The shares fell on Monday after a frenzy of speculation that John Cryan, chief executive of Deutsche Bank, would secure a deal with the US Department of Justice while at last week’s meeting of the International Monetary Fund in Washington.
But a report in Germany’s largest newspaper, Bild am Sonntag, that Cryan had failed to secure a settlement with the DoJ over the sale of residential mortgage backed securities (RMBS) between 2005 and 2007 hit sentiment as the German stock market opened for trading.
The shares were off almost 4% at the open and were down 2.8% at €11.76 in mid-morning trading. They had crumbled to 30-year lows last month and slipped below €10 amid fears that hedge funds were reducing their business activities with the bank, which is Germany’s biggest with assets half the size of the domestic economy.

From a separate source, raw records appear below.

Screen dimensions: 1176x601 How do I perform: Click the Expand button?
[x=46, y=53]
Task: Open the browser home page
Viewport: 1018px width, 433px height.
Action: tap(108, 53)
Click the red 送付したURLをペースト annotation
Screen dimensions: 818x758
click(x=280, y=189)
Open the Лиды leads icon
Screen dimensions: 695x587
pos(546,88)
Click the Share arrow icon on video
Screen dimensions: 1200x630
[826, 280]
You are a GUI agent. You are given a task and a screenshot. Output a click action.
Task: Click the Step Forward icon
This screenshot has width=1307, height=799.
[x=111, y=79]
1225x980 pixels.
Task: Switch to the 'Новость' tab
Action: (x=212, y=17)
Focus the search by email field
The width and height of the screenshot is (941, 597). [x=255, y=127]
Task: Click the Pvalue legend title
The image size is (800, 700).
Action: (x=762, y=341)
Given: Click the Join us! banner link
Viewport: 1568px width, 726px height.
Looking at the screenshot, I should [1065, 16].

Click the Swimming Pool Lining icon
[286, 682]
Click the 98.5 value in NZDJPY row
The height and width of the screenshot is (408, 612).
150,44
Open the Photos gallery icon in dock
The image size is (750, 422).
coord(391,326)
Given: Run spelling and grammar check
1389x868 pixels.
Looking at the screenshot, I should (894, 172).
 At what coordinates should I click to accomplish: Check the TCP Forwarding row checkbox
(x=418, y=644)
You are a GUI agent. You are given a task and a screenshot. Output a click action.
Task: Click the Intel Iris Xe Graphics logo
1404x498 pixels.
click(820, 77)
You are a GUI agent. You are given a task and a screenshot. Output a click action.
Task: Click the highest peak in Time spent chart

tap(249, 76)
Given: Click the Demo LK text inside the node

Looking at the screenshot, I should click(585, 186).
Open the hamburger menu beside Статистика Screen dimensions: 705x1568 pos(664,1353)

While Deutsche Bank has been under pressure on the stock market since the start of the year, the admission that the DoJ had suggested a $14bn (£10.5bn) penalty for the RMBS scandal has caused the latest nosedive in its shares.
Deutsche Bank has described it as an “opening position” and insisted it will not pay that sum. Cryan, a Briton who has been running the bank since last year, has also been forced to insist that he has not asked for German government’s help.
News agency Agence France-Presse had suggested the bank might be able to settle with the DoJ for $5.4bn.
Cryan has tried in the recent weeks to reassure the 100,000 staff, including about 9,000 in the UK. “Our bank has become subject to speculation. Ongoing rumours are causing significant swings in our stock price. It is our task now to prevent distorted perception from further interrupting our daily business,” he has said.